(Dataset excerpt)
---+---

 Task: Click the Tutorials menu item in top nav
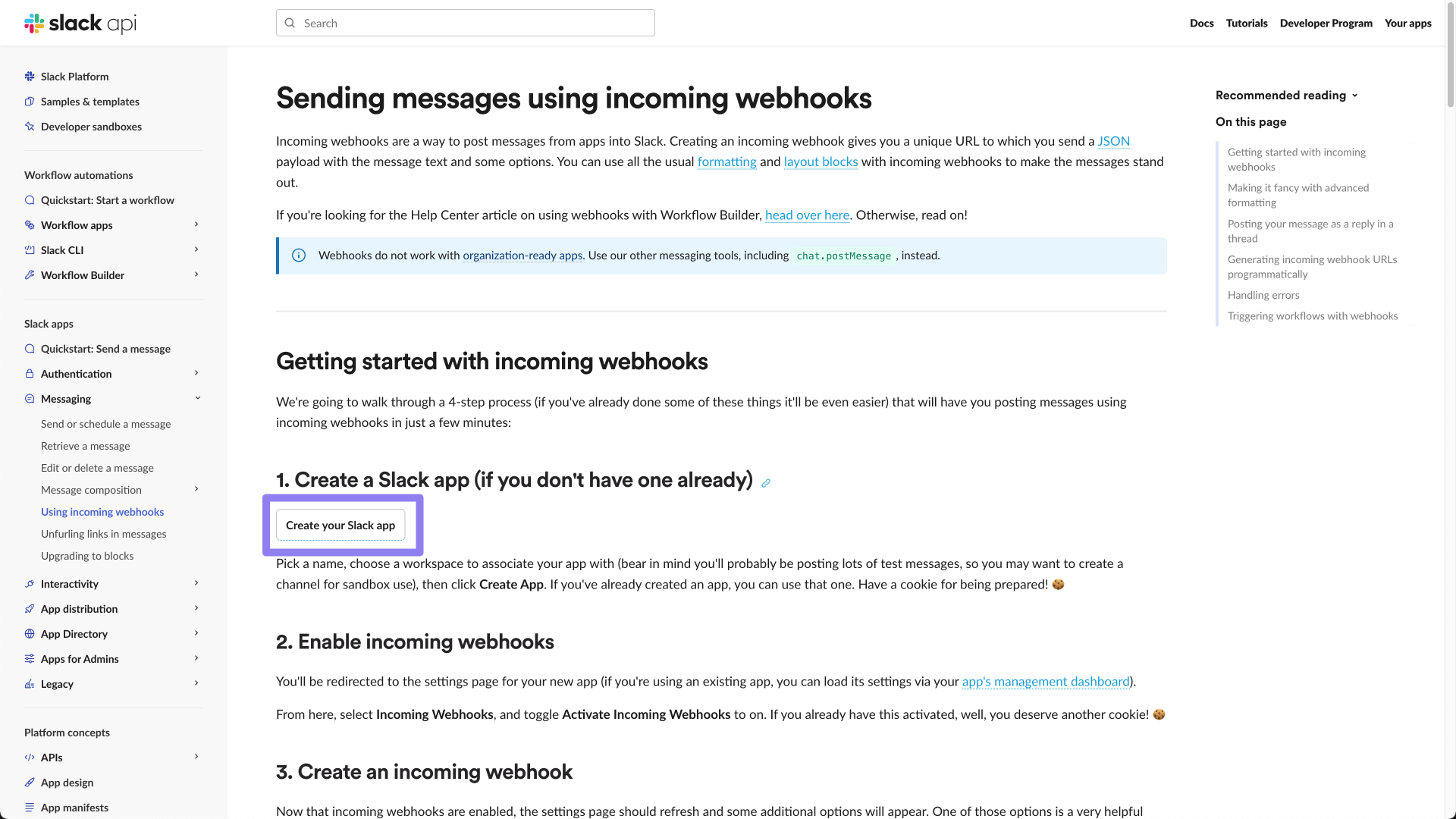coord(1247,22)
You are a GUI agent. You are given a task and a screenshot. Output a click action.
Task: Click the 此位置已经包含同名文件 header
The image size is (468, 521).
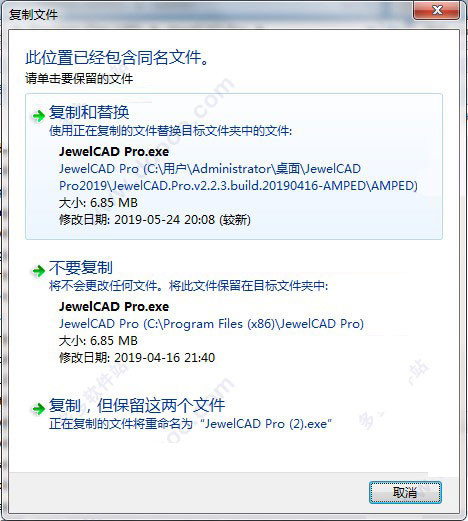click(117, 57)
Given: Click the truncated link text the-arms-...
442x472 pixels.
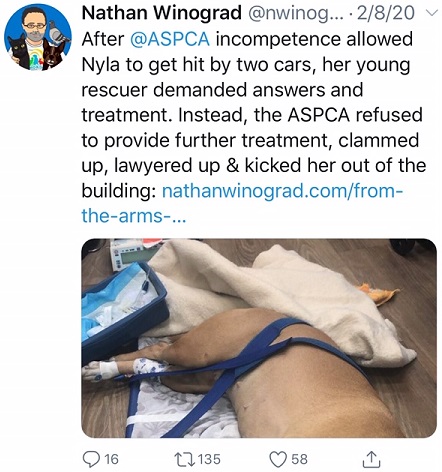Looking at the screenshot, I should pos(134,216).
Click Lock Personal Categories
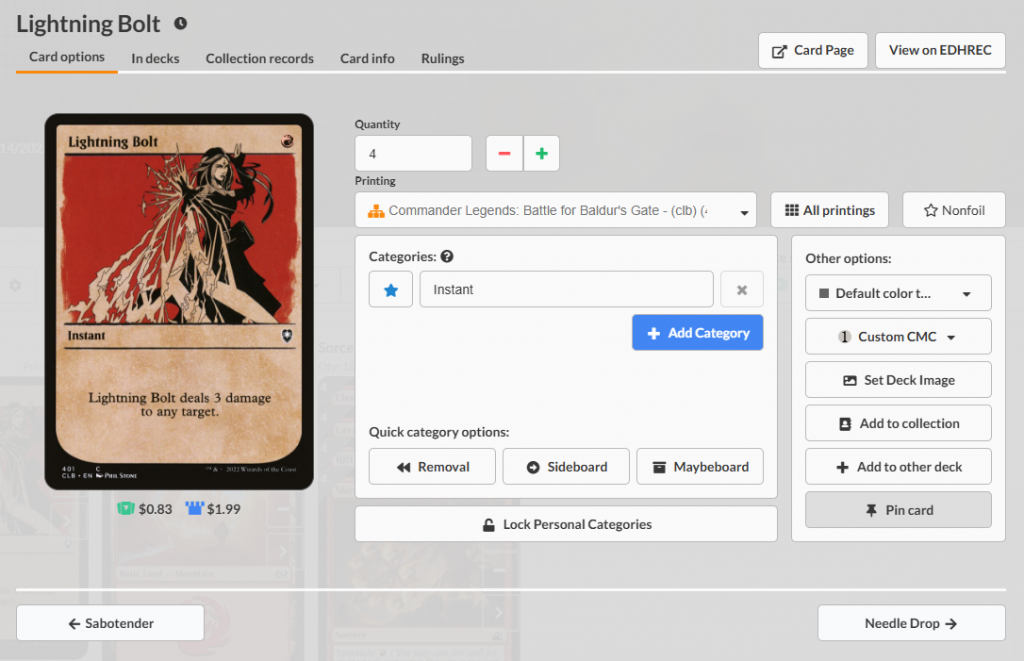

---+---

**WRITTEN INSTRUCTION**: Copy out all of the records above word for word, leaving out the pictures.

**EXERCISE OUTPUT**:
 Task: Click the Tutorials menu item in top nav
coord(1247,22)
You are a GUI agent. You are given a task and a screenshot. Output a click action.
Task: Click the 此位置已经包含同名文件 header
The image size is (468, 521).
click(117, 57)
Given: Click the truncated link text the-arms-...
442x472 pixels.
Looking at the screenshot, I should pos(134,216).
Click Lock Personal Categories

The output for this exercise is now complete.